■ INSTRUCTIONS FOR THE TASK: For this exercise, please return exactly the line containing "You are a GUI" and each line after it through the end of the records, with no pictures included.

Pixel coordinate grounding data
------------------------------------------------

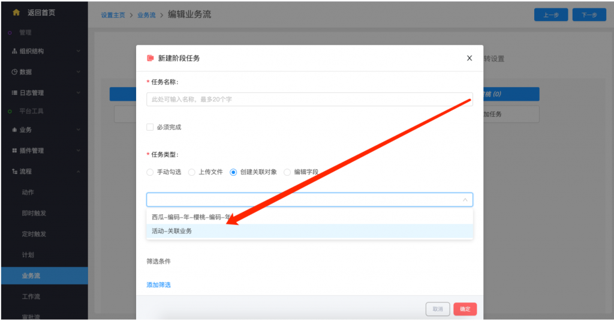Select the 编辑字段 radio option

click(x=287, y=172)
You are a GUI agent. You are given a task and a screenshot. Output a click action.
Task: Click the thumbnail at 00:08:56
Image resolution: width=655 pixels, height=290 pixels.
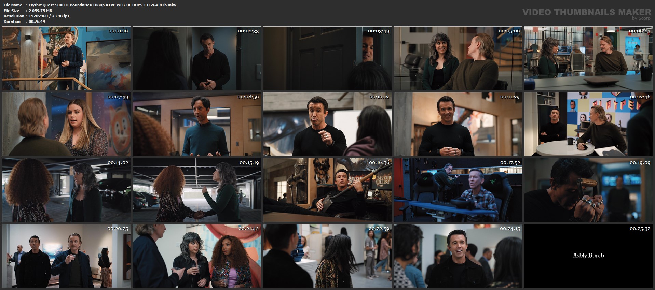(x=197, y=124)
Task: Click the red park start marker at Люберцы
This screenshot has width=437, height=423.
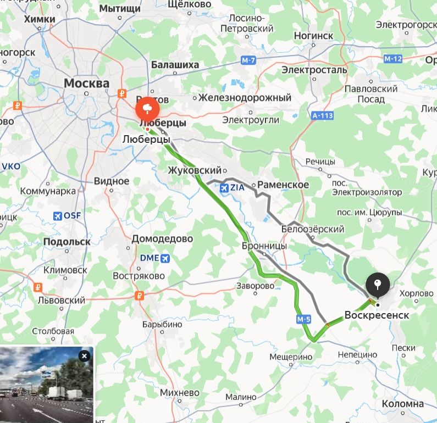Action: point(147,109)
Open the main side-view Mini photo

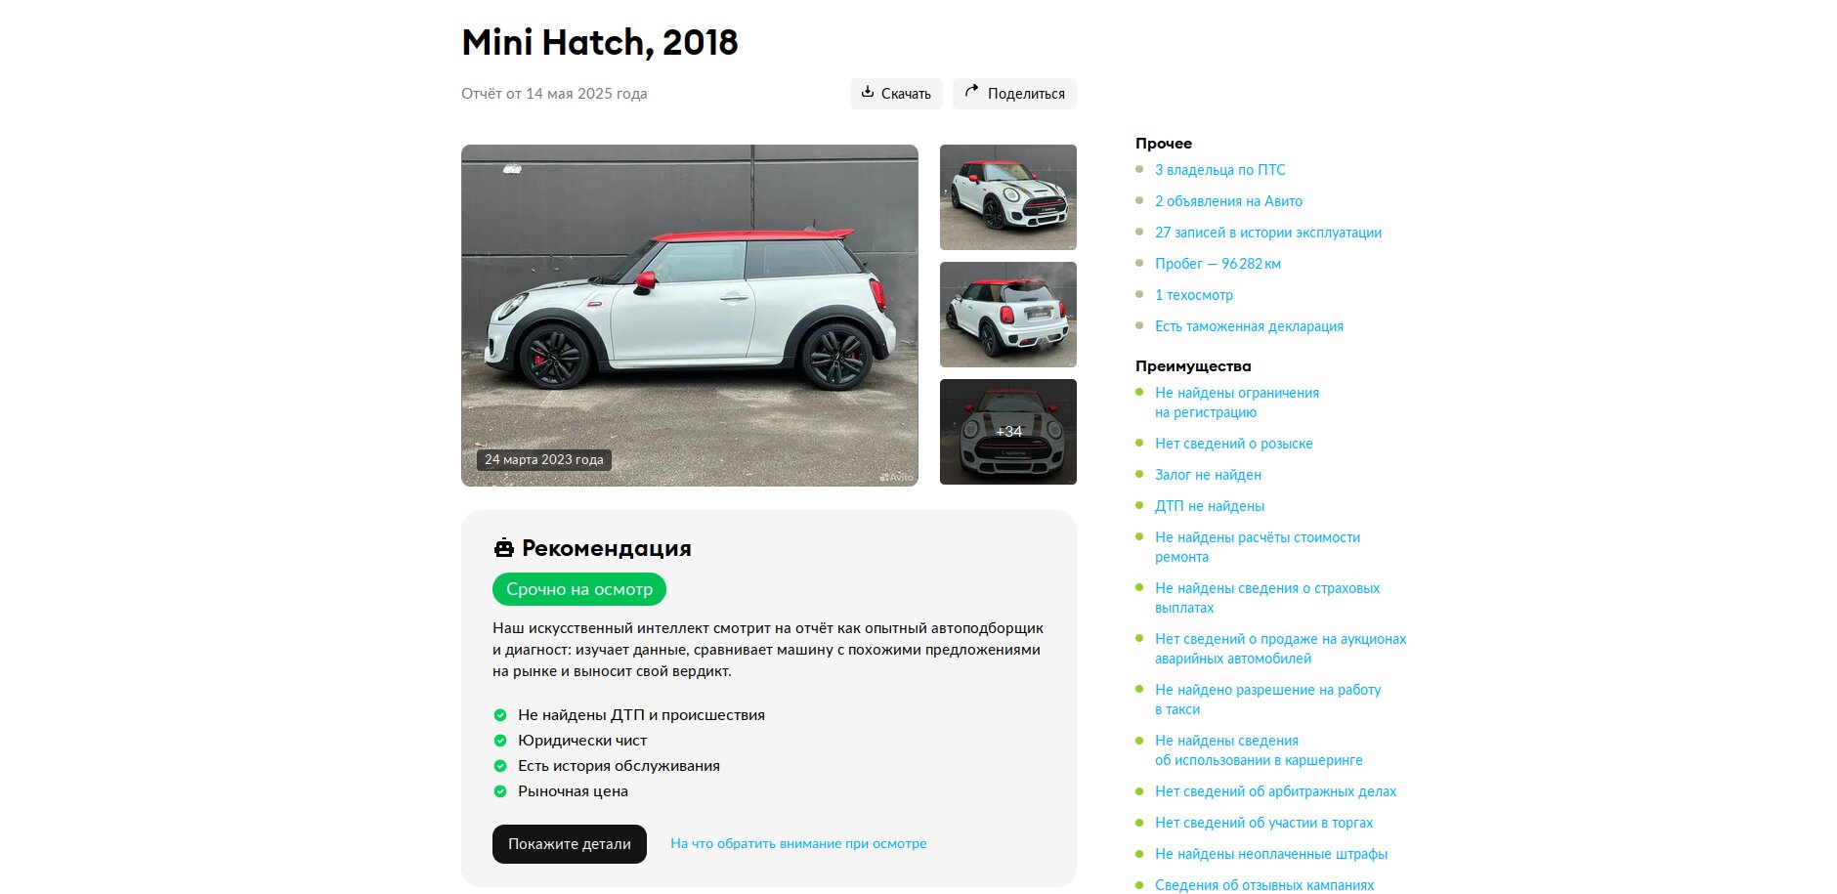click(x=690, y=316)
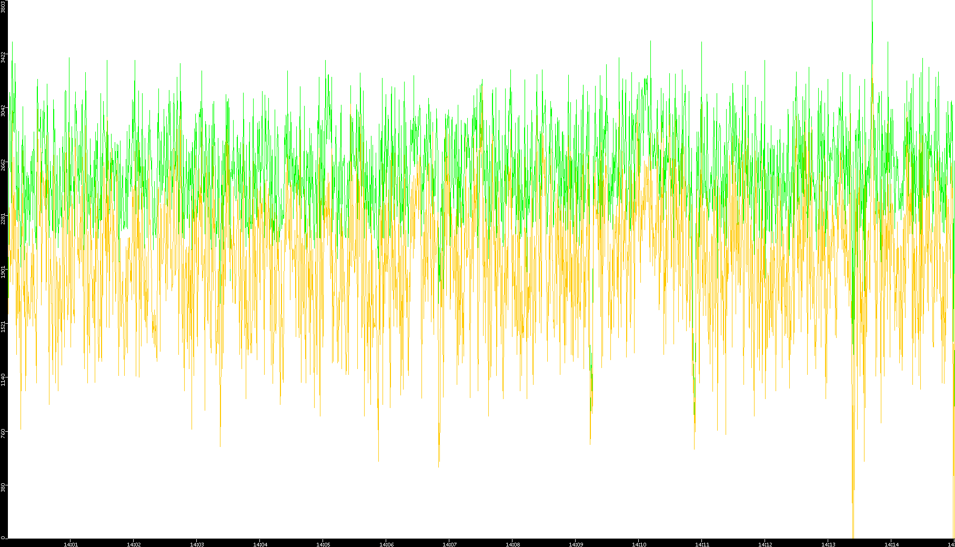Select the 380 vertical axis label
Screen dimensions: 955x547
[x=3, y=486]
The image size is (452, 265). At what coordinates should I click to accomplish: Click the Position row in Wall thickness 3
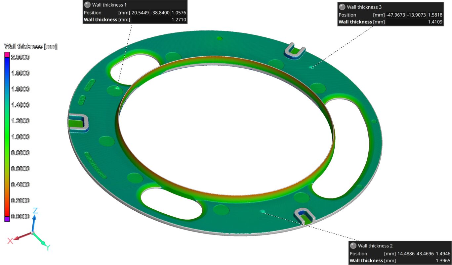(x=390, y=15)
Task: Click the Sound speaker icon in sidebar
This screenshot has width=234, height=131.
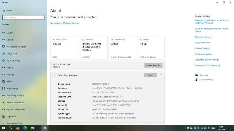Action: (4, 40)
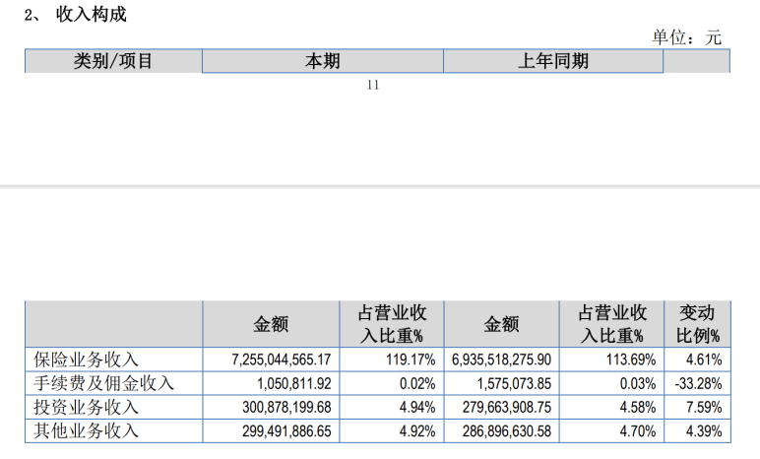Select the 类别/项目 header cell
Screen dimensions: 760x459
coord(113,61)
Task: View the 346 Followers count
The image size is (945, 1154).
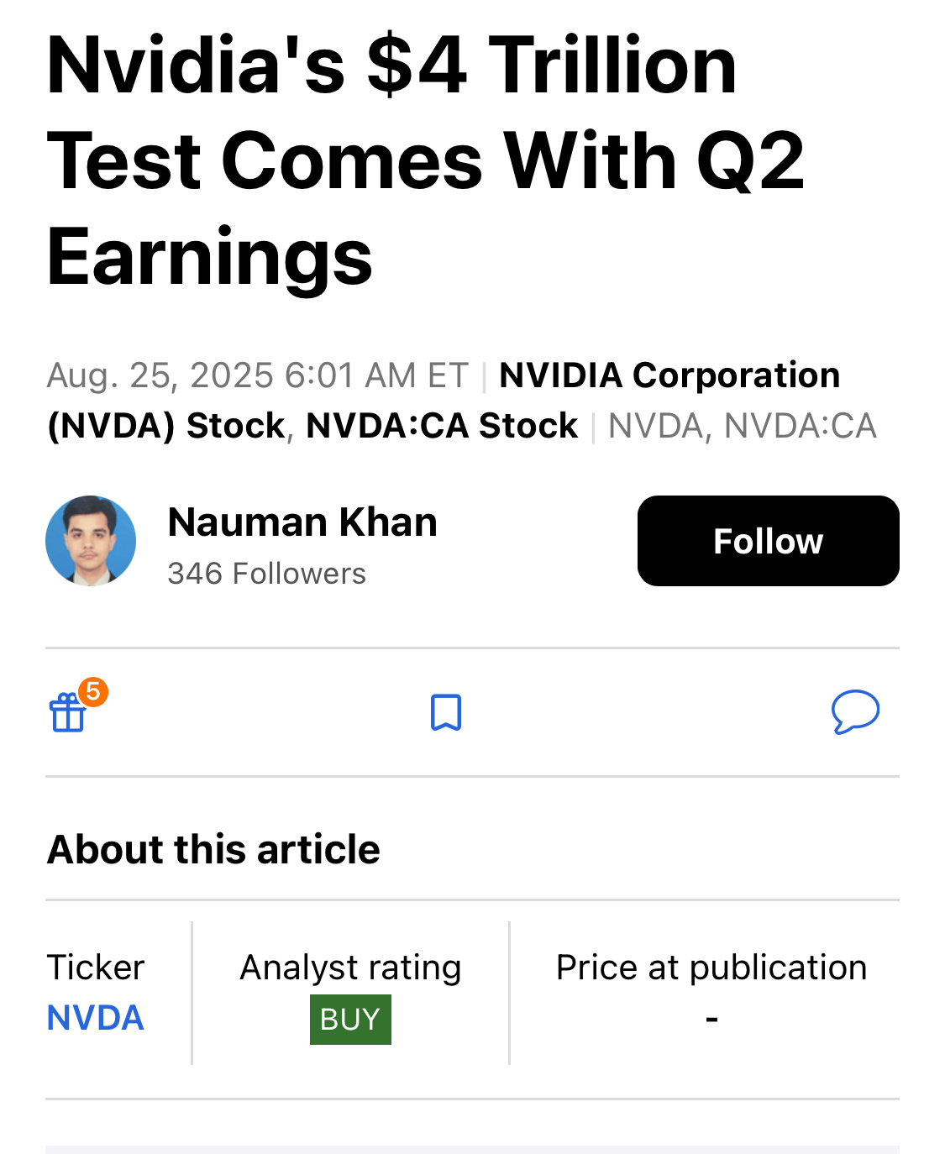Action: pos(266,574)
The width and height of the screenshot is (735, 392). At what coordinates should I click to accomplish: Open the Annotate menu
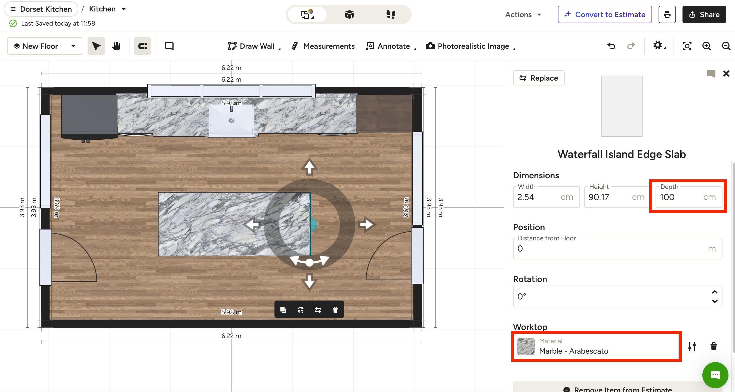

------------------------------------------------

■ OUTPUT:
You are a GUI agent. You are given a task and a screenshot. Output a click action.
Task: Click the thumbnail at 00:08:56
Image resolution: width=655 pixels, height=290 pixels.
(x=197, y=124)
Task: Click the red park start marker at Люберцы
This screenshot has width=437, height=423.
Action: point(147,109)
Open the main side-view Mini photo

click(x=690, y=316)
Select the 380 vertical axis label
Screen dimensions: 955x547
[x=3, y=486]
The image size is (452, 265). At what coordinates should I click to accomplish: Click the Position row in Wall thickness 3
(x=390, y=15)
Task: Click the Sound speaker icon in sidebar
This screenshot has width=234, height=131.
Action: (4, 40)
Select the 类别/项目 header cell
Screen dimensions: 760x459
coord(113,61)
Task: View the 346 Followers count
The image size is (945, 1154).
Action: pos(266,574)
The width and height of the screenshot is (735, 392). At what coordinates should I click to accomplish: Open the Annotate menu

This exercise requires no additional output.